Child Molesters Face Shorter Sentences Than Child Porn Viewers. That's Wrong.
Understanding why the folks who look at kiddie porn often get longer sentences than the people who molest children in real life.
Here's a weird criminal justice fact: The folks who look at kiddie porn often get longer sentences than the people who molest children in real life.
Reporter Lex Talamo at The Shreveport Times just delved into this disparity, and found a dismayingly simple reason for it. Charges against actual child rapists are hard to prove. Kids can be unreliable witnesses, and often the social dynamics are thorny. The perp could be a family member that loved ones don't want to see go to jail, or the accusations can come out long after the act.
But child porn? There it is on the computer. It's a simple slam dunk for prosecutors. And so, Talamo writes:
The conviction rate in U.S. child pornography possession cases is 97 percent, according to the Crimes Against Children Research Center and the Bureau of Justice Statistics. The conviction rate is much lower for offenders who commit hands-on sex crimes against children: 46 percent.
Talamo looks at the case of Nathaniel Kelly, a man found guilty of raping sisters aged 9 and 11, who were friends of the family.
At that age, they were less likely to fight back. More likely to stay silent. Easier targets.
For these rapes, Kelly got 17 years in prison.
Talamo contrasts Kelly's crime with that of Jesse Ward, a guy who shared a single kiddie porn picture with an undercover cop.
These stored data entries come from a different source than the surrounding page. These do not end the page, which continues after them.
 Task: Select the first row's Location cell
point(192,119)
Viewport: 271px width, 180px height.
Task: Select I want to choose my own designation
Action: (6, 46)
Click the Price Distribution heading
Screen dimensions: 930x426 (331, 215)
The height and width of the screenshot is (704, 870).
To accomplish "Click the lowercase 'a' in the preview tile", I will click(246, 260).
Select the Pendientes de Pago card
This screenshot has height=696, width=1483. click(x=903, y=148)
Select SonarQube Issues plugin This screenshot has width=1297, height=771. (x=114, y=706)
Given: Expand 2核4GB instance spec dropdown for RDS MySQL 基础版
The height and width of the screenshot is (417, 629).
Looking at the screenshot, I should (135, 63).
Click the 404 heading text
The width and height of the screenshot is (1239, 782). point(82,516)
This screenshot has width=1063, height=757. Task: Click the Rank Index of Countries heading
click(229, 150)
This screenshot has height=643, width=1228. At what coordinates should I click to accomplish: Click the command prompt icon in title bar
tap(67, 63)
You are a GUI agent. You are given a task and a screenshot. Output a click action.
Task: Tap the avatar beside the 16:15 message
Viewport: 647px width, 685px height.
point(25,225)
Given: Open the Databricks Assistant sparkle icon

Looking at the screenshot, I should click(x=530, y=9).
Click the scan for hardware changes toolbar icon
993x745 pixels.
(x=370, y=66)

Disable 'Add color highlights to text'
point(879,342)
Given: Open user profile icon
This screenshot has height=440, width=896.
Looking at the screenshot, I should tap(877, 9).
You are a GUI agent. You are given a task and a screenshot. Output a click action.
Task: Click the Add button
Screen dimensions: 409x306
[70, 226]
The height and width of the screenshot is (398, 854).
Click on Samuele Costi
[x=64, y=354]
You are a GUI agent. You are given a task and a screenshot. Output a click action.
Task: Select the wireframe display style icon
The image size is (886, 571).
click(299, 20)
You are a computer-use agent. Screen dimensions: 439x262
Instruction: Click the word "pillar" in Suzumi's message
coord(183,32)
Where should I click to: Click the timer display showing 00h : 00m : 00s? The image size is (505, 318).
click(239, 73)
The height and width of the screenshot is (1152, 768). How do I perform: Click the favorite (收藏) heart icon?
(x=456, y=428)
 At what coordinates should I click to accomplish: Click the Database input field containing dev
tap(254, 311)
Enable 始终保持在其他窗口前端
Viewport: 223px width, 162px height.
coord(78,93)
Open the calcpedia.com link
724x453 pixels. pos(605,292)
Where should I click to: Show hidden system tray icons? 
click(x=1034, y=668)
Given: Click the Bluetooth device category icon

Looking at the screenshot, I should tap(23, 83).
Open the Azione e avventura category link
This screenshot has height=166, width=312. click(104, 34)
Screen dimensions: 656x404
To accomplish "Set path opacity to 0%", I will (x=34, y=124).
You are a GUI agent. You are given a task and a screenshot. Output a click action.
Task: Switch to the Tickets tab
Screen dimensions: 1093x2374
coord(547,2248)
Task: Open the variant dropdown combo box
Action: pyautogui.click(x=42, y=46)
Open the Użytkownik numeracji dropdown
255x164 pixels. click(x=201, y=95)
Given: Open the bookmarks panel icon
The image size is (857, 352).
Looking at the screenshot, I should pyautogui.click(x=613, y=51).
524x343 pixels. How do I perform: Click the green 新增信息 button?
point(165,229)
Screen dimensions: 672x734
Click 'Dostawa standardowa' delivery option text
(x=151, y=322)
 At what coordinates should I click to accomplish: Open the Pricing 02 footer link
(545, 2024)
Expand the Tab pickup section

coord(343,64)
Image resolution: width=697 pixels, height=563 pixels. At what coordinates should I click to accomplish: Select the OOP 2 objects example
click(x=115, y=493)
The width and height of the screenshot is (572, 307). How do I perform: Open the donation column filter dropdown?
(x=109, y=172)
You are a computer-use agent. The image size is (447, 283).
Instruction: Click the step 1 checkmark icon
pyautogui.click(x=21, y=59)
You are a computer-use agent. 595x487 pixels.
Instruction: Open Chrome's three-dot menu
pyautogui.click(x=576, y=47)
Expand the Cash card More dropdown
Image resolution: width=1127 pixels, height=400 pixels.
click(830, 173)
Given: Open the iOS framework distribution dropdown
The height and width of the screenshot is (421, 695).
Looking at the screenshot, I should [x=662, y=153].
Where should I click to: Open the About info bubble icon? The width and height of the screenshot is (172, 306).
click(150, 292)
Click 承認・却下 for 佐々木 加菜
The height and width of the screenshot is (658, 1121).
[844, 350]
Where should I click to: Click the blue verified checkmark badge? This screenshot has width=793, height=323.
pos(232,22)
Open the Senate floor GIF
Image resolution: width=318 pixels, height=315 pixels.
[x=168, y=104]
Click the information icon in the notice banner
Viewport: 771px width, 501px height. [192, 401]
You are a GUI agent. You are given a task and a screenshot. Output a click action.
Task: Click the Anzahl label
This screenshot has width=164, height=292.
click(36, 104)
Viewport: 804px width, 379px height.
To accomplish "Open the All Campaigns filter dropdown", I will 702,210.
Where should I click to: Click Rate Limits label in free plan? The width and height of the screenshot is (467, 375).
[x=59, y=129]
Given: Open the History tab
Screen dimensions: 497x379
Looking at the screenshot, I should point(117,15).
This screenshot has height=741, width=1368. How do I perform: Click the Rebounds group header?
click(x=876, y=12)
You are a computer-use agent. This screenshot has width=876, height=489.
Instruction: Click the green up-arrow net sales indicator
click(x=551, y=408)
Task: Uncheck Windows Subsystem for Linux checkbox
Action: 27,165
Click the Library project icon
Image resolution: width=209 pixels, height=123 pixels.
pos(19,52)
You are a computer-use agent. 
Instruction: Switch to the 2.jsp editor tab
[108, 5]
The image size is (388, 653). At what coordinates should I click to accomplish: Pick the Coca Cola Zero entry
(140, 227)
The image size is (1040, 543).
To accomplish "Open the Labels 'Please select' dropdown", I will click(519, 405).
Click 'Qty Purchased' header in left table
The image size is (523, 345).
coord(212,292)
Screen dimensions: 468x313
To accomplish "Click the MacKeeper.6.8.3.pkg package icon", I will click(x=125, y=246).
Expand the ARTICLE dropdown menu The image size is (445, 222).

A later search of Ward's computer found more than 10 such images.
A former cop and preschool teacher, Ward used a peer-to-peer network that is part of the harder-to-access dark web to share a single image of child pornography with an online undercover agent in 2007. Ward had no contact with the child victim in the image, and he had no previous criminal record.
Ward is serving 20 years for those pictures.
The argument for such long sentences is that someone, somewhere, abused a child, and by possessing the image of that abuse, the child porn viewer is supporting the abuser.
This was certainly true in the age when child porn was only available in the back of adult book stores, and the money spent on the photos went to the people involved in their creation and distribution. But now that child porn is ubiquitous—and often free—the people downloading it are no longer financially supporting the perps.
What's more, the child porn laws were written for an era when "transporting the images across state lines" meant doing a lot more than simply pressing a button. But for Ward:
The transportation charge applied because he had uploaded the image to a network from which users in other states could download it—thus crossing state lines, a distinction that gained his crime federal status.
Distribution charges carry mandatory minimums of five to 20 years behind bars under Louisiana state law. Actual, hands-on child molesting, "a lewd or lascivious act on a child under age 17," carries a penalty of 5 to 10 years behind bars.
No one is in favor of child porn. Everyone would like to see the people who create it face justice. But treating the viewing of illegal images as more egregious than physically molesting a child makes no sense.